Anyone in Western Europe blessed with clear skies at dusk on Thursday, 18 October should cast their gaze towards the 9-day-old Moon that happens to appear close to Mars in the southern sky. Their proximity is merely a line-of-sight effect since the Moon is just 401,600 kilometres distant, whereas the Red Planet lies almost 105 million kilometres from Earth this night, hence Mars is 260 times farther away.
Mars was closest to Earth just three-and-a-half months ago when its bright ochre disc spanned an impressive 24.3 arcseconds. Now, the Red Planet’s disc measures 13.4 arcseconds – little more than half its opposition best.

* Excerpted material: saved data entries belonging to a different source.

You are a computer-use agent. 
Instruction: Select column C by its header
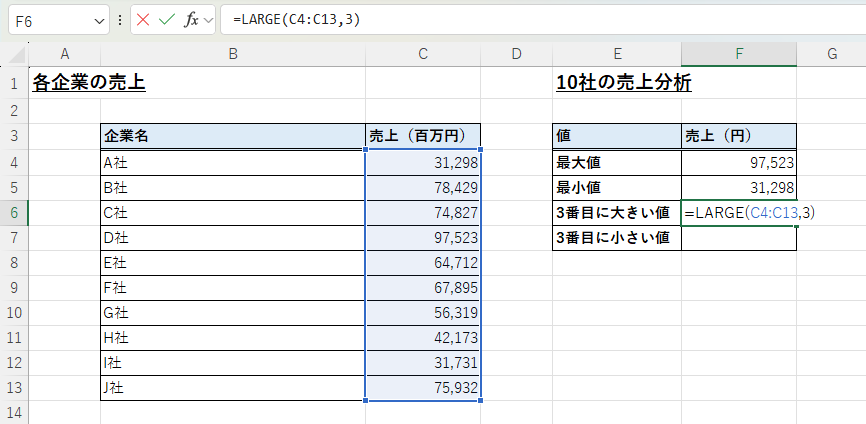[423, 54]
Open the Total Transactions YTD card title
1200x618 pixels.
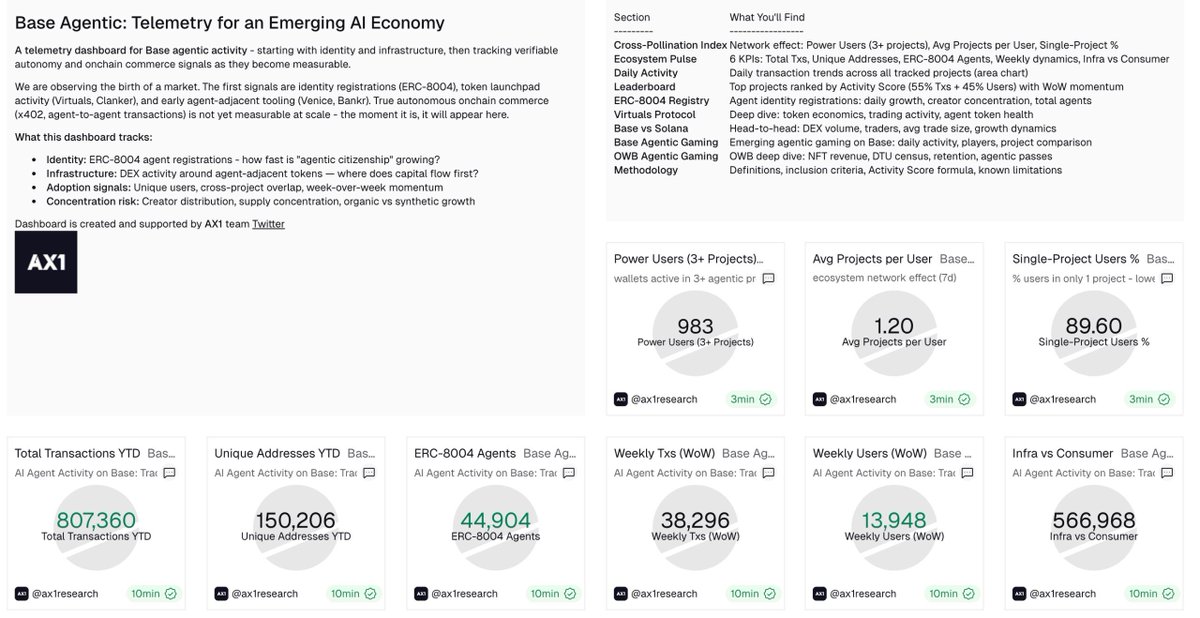[78, 453]
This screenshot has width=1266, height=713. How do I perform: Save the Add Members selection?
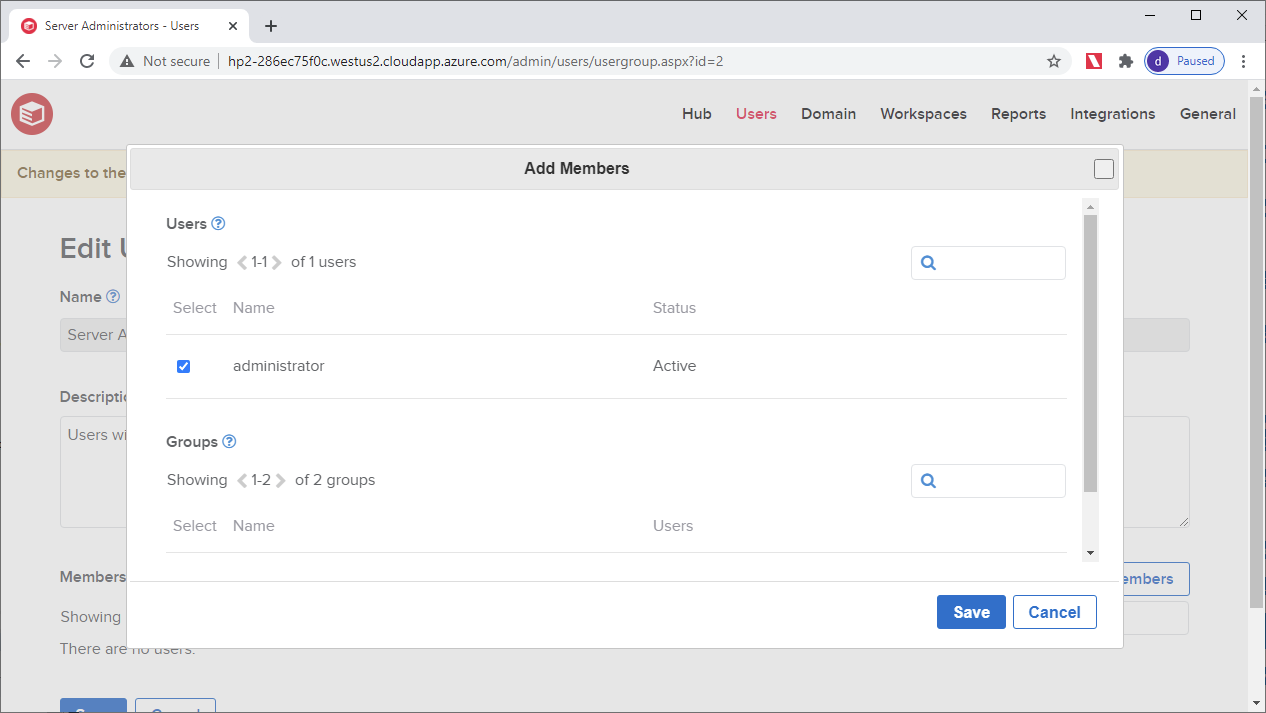(970, 611)
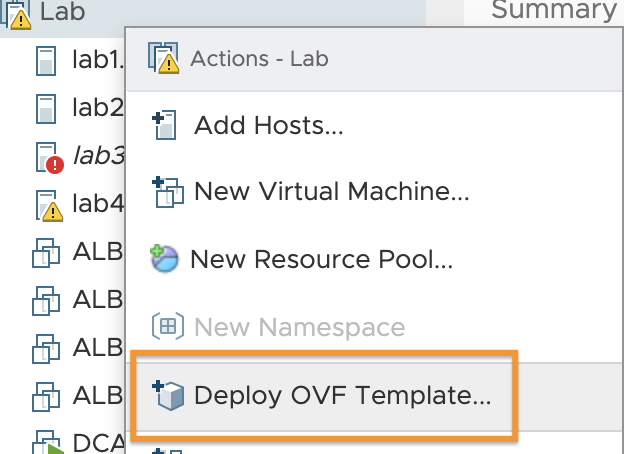Click the New Resource Pool icon

pyautogui.click(x=164, y=259)
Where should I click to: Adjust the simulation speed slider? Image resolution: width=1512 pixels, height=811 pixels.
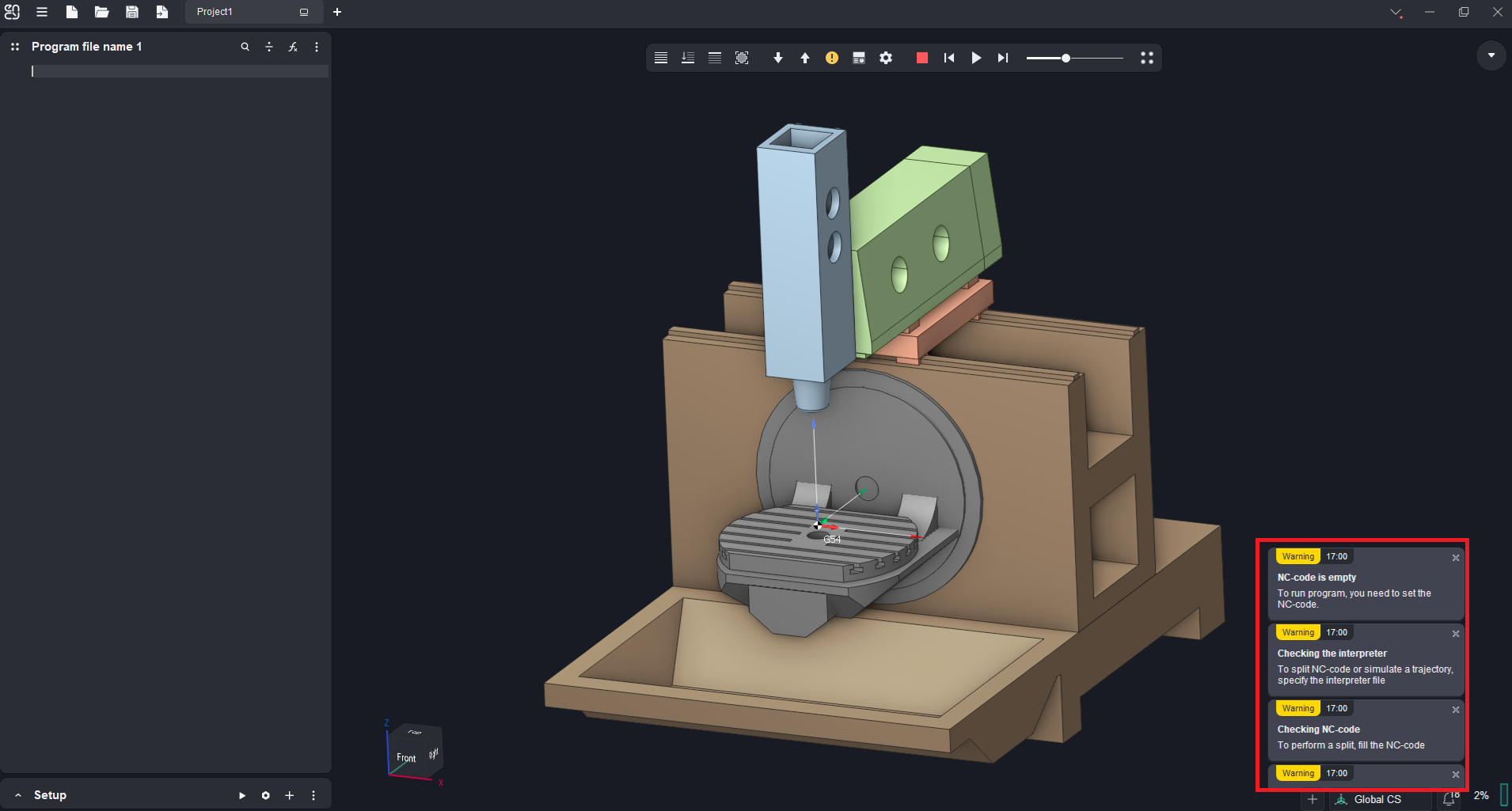click(1066, 58)
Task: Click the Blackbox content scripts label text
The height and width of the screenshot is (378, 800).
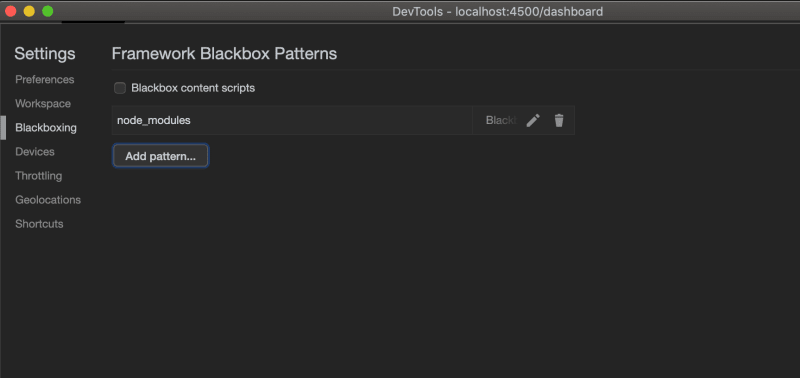Action: coord(193,88)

However, many keen Mars observers will recall the global dust storm that obliterated much of the keenly anticipated surface detail from view. Thankfully, the martian atmosphere is much clearer now, so prominent features should be easier to detect despite the planet’s shrinking apparent size.For skywatchers in the British Isles, darkness falls around 8pm BST on 18 October 2018 and Mars is best placed for observation in the southern sky about half an hour later. Even so, the Red Planet barely attains an altitude of 17 degrees – slightly less than the span of an outstretched hand at arm’s length – as seen from the heart of the UK.
The martian longitude facing Earth at 8:30pm BST this night is 309 degrees, hence prominent features such as the dark V-shaped Syrtis Major in the planet’s northern hemisphere, the bright Hellas basin in the south (see our interactive Mars Mapper web app for annotated maps of the planet) and the shrinking martian south polar cap will be on show for those with good seeing. Note, too, that Mars now has an appreciable phase; the planet’s disc is 87 percent illuminated on the night in question.